Das Klimacafé nutzte Gmunden, um sich mit dem Bundesklimarat zu vernetzen: Dessen Projektkoordinatorin Mag.a Dr.in Ines Omann referierte, sie moderierte einen Thementisch mit Bürger:innen und nahm Gmundner Input mit nach Wien.

Klimacafe (c) Josef Aigner, Stadtgemeinde Gmunden

Teilnehmer:innen Klimarat:
17 Bürger:innen zwischen 17 und 84 Jahren. Sie hatten sich von den 250 zufällig ausgewählten und angeschriebenen Bürger:innen freiwillig zur Teilnahme gemeldet.

Teilnehmer:innen Klimacafé:
Teilnehmer:innen des Klimarates, Gemeinderatsmitglieder, Verwaltung, Expert:innen regionaler Institutionen, Presse, interessierte Bürger:innen, Projektleiterin des Bundesklimarates.

Thematische Workshops in Kleingruppen

… wurden in jedem der vier Themenbereiche der Klimastrategie durchgeführt. Nach fachlichem Input durch das Klimabündnis ergänzten die Teilnehmer:innen die bereits ausführlichen Listen an Vorschlägen und Ideen für Maßnahmen zu Klimaschutz und Klimawandelanpassung. In einem nächsten Schritt wurden jene Vorschläge bzw. Projekte weiterentwickelt, die aufgrund ihrer Wirksamkeit und Machbarkeit priorisiert worden waren. Insgesamt engagierten sich 120 Personen in diesen Workshops.

Teilnehmer:innen:
Gemeinderatsmitglieder, Verwaltung, Expert:innen regionaler Institutionen, interessierte Bürger:innen (Klima-Ideen und Klimarat)

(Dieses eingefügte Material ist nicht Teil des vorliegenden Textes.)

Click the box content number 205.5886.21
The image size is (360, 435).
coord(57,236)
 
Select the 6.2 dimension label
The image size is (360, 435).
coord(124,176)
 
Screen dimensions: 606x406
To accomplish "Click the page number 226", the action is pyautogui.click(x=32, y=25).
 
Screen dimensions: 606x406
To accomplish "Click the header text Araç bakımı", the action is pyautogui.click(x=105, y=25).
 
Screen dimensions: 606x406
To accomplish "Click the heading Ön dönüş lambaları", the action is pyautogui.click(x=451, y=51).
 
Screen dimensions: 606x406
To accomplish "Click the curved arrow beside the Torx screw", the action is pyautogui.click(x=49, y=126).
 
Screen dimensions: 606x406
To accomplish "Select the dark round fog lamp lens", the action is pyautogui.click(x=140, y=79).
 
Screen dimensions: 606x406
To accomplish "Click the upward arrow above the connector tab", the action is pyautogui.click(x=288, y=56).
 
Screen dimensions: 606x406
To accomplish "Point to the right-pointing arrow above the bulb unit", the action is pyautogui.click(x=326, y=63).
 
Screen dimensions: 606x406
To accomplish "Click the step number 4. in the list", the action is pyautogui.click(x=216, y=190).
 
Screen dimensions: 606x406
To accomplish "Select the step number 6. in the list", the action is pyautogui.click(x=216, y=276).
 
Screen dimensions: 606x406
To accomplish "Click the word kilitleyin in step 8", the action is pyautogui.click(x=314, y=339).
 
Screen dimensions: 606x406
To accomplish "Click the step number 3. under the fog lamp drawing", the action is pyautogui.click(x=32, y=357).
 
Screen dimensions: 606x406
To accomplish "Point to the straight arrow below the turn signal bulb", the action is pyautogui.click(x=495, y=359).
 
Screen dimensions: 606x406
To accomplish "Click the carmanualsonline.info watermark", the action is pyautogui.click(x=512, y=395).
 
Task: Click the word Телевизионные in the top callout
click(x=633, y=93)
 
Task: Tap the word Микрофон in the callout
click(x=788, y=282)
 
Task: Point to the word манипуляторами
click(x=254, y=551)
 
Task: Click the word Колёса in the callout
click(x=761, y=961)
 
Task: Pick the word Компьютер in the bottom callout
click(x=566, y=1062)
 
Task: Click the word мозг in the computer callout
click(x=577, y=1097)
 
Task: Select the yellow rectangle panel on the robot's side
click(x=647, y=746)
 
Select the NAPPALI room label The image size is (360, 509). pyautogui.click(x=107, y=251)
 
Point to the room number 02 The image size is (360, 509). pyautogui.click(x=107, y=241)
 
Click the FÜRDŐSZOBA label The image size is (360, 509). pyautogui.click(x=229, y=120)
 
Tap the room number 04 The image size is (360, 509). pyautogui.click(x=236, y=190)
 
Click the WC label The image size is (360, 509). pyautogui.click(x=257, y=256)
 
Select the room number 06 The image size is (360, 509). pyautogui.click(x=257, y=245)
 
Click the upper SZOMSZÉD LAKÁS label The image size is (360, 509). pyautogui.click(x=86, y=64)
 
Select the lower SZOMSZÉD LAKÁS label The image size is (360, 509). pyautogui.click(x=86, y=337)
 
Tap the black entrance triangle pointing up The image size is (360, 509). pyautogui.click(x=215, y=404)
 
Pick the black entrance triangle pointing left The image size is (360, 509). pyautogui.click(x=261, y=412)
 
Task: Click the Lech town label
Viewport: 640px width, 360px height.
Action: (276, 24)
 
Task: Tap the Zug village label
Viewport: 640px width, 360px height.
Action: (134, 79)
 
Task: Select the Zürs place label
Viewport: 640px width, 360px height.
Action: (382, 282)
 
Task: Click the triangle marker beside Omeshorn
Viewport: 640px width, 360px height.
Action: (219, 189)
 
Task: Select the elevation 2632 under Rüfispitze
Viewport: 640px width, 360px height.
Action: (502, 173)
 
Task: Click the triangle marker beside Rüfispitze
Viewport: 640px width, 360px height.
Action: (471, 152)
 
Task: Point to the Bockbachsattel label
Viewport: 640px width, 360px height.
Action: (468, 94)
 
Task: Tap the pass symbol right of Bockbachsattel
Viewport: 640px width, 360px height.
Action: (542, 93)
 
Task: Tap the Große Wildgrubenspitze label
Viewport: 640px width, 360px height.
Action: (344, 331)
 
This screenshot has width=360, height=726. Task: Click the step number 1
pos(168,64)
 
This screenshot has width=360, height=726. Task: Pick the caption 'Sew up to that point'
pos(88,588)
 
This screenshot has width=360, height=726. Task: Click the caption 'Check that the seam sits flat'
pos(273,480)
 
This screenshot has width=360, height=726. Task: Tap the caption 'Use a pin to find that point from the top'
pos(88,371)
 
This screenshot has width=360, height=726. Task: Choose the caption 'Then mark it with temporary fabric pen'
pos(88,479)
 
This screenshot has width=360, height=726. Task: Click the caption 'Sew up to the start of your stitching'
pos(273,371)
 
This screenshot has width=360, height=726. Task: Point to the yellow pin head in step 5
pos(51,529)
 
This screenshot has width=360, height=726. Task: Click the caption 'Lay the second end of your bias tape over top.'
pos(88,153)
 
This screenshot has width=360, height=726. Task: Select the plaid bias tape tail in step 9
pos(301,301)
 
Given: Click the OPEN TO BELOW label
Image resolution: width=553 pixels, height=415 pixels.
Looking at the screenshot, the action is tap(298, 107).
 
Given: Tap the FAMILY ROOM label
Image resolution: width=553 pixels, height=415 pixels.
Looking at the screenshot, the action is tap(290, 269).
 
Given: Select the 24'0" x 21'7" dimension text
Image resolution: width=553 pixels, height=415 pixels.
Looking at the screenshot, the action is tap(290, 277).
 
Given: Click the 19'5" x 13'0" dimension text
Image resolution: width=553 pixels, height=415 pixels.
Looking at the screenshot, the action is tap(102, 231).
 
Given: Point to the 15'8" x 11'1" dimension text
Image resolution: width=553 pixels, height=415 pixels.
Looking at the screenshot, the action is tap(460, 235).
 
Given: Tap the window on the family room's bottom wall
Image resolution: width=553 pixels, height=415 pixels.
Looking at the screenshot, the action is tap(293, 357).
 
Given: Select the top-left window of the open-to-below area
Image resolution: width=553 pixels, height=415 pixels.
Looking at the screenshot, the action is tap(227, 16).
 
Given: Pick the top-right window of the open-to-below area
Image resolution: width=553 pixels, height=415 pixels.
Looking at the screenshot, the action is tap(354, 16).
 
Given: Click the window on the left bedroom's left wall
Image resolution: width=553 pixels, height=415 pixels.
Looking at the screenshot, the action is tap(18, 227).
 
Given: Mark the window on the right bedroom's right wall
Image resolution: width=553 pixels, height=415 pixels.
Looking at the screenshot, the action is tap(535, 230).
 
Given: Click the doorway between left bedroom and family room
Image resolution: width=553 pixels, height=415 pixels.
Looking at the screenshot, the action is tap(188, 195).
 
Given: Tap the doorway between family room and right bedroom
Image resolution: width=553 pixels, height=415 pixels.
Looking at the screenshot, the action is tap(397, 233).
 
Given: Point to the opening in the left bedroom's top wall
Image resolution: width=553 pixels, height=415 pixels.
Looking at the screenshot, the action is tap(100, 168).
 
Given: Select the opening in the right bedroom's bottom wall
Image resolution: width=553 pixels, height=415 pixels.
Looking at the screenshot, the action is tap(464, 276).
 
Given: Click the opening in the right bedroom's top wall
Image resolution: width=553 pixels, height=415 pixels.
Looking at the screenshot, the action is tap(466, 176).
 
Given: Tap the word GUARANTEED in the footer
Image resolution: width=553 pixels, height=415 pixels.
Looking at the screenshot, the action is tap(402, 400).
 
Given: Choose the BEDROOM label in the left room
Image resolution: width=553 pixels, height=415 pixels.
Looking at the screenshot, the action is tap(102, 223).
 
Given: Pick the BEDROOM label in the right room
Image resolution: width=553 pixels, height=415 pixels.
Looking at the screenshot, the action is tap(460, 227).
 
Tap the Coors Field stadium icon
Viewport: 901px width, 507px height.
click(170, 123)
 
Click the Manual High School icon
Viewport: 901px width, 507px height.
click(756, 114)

Workshop mit vielen Teilnehmer:innen und Flipcharts
Umsetzungsworkshop (c) Richard Schachinger, Klimabündnis OÖ

Die Zusammenfassung der Ergebnisse

… der Workshops in den vier Themenbereichen machte sich das Klimabündnis zur Aufgabe. Das Ergebnis war ein zentrales online Dokument, das einer …

Online Begutachtung

… zugeführt wurde. Alle Personen, die in den vorangegangenen Schritten involviert waren, hatten vier Wochen lang Zeit, ihre Anmerkungen, konstruktive Kritik und Abänderungsvorschläge einzutragen. Außerdem wurden die einzelnen Maßnahmen der Zuständigkeiten von Ausschüssen zugeordnet.

Teilnehmer:innen:
Eingeladen waren alle Personen, die in den vorangegangenen Schritten involviert waren.

Abschluss und Beschluss

… der Klimastrategie fand im engeren Kreis des Gemeinderates statt. Der Klimaausschuss diskutierte die Ergebnisse der produktiven Begutachtungsphase und feilte am Wording der Präambel. Die Klimastrategie Gmunden 2030 wurde am 26. Sept. 2022 im Gemeinderat verabschiedet.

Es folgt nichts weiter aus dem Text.